1. Field of the Invention
This invention relates broadly to Couette devices. More particularly, this invention relates to methods for using Couette devices to study emulsion fluid flow.
2. Description of the Related Art
A fluid is a substance that continually deforms or flows under an applied shear stress. It may contain liquids, gases, and solids, and generally takes on the shape of the container in which it is housed. When a fluid is transported through a pipe or tube, a number of properties of the fluid (such as temperature, pressure, and viscosity) may change depending on both the external constraints and the composition of the fluid. An emulsion is a fluid that consists of a mixture of at least two fluid phases that do not or only partially blend with each other. In a two-phase emulsion, one fluid (the dispersed phase) is dispersed within the other (the continuous phase). The creation of an emulsion from separate phases requires stirring, shaking, or some other form of energy input (microemulsions are not considered in this context). The process by which emulsions are created is called emulsification.
In an emulsion, the degree and uniformity of dispersion of the dispersed phase within the continuous phase will generally depend on the nature of the fluid phases of the emulsion, the rate of mixing, and the length of time that the fluid phases are mixed. If the interfacial tension between the dispersed and continuous phases of an emulsion is low or the kinetic stability of the thin liquid films between the approaching emulsion droplets is low, then the emulsion could be unstable. Over time, the components of an unstable emulsion tend to separate if the mixing, stirring, or shaking is ceased.

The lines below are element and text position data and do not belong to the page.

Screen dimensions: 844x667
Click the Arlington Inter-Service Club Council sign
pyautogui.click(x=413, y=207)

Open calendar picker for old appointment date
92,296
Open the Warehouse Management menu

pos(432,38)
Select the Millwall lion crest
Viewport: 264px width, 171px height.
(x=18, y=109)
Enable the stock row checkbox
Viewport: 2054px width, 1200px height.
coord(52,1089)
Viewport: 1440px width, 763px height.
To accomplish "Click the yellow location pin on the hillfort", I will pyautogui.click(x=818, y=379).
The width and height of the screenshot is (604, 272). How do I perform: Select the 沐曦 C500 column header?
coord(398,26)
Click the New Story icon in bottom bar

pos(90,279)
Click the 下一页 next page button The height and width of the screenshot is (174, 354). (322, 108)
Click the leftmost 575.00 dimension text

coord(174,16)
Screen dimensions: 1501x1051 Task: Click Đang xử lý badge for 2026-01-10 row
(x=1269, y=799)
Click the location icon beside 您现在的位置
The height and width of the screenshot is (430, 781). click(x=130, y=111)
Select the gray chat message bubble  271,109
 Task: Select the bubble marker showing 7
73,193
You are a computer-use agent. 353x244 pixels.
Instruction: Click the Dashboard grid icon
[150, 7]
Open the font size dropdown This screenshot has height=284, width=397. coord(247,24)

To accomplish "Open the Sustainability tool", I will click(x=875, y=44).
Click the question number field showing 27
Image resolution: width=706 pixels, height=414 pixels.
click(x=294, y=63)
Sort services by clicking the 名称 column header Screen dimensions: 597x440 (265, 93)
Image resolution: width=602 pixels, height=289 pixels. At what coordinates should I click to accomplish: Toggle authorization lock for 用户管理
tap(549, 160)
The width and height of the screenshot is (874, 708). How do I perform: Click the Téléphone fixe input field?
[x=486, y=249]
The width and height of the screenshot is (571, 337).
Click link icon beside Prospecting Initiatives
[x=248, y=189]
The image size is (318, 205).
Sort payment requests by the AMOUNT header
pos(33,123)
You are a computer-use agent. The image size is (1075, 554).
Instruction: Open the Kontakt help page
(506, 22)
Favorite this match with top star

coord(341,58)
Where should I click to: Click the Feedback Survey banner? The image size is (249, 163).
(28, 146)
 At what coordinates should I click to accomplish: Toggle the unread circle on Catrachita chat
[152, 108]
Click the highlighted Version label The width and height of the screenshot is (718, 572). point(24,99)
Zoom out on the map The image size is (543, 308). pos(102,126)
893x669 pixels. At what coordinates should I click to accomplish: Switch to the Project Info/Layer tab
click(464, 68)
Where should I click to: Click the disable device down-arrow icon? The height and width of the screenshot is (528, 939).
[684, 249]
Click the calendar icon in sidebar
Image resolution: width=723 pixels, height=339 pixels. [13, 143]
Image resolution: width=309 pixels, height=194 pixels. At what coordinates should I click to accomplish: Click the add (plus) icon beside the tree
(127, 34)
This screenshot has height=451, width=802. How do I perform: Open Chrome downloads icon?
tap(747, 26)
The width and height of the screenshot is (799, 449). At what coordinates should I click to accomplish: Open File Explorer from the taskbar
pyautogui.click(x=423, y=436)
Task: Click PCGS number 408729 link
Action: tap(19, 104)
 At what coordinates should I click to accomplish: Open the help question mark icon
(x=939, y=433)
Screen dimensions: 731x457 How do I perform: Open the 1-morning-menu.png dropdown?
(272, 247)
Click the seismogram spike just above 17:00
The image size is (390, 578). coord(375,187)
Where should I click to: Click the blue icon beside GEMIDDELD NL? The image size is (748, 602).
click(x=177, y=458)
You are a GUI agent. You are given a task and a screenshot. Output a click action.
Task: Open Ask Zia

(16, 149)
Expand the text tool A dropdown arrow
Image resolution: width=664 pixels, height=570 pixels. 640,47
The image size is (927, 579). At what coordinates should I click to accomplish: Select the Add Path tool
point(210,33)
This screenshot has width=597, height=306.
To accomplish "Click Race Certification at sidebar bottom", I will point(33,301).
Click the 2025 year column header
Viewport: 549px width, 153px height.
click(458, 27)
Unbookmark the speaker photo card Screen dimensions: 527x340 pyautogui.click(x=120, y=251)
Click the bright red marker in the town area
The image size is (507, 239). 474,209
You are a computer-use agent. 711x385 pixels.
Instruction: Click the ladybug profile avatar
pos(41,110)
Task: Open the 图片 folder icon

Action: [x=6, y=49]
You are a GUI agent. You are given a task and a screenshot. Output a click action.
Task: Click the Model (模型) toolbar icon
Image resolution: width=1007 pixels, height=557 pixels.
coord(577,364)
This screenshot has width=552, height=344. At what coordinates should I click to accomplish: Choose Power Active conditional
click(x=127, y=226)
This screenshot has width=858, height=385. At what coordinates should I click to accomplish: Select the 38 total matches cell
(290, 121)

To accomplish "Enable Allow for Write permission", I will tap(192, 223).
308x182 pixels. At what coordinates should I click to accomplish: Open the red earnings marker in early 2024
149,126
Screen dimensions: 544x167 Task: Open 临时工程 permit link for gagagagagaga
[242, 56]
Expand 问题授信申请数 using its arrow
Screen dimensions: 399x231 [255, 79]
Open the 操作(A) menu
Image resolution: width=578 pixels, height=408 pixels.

An emulsion's viscosity measurement represents its resistance to flow. This characteristic is frequently tested because it can directly affect the operation and performance of an industrial device. However, an emulsion's viscosity varies according to the specific proportions of its components and the extent to which they are mixed. Therefore, an emulsion's viscosity may vary under different flow conditions because the degree of emulsification (mixing) may vary in accordance with the flow conditions.
An emulsion's viscosity is measured with a rheometer or viscometer. One such device frequently used in the art is a Couette device. A cylindrical Couette device has an outer hollow cylinder and an inner cylinder that together define an annulus in the space between the exterior surface of the inner cylinder and the interior surface of the outer cylinder. The annulus is filled with an emulsion and the cylinders rotate relative to one another. This rotation imposes shear stresses on the emulsion resulting in flow. The properties of the fluid flow vary depending on the parameters imposed on the emulsion by the device (such as temperature, pressure, and rate of shear (angular velocity)), as well as the characteristics of the fluid itself (such as its viscosity and density). Examples of Couette devices are shown in U.S. Pat. No. 6,959,588 B2 and U.S. Pat. No. 5,959,194.
Both wide and narrow gap rheometers may be used to determine an emulsion's viscosity. The gap size in a cylindrical Couette device refers to the distance between the outer surface of the inner cylinder and the inner surface of the outer cylinder. A smaller (narrow) gap usually promotes laminar flow in the device by inducing high shear rates throughout the fluid. A wide gap provides lower shear stresses, and can operate in a turbulent fluid flow regime that more closely resembles emulsification conditions in industrial equipment, such as in a pipeline or centrifugal pump.
Industrial devices frequently transport emulsions containing mixtures of oil, water, or other substances. The performance of an industrial device is often linked to a number of properties of the emulsion, such as its viscosity. Emulsions are thus frequently created and tested to evaluate their properties when subjected to the kinds of shear stresses, temperatures, pressures, and other flow parameters imposed by industrial devices in the field. It is often difficult to measure an emulsion's viscosity immediately after a sample is taken from a field device. Under laboratory conditions, emulsions are frequently generated in one device and then tested in another device, and care must be taken so that the emulsion's properties will not change significantly as it is transferred from the generating device to the testing device.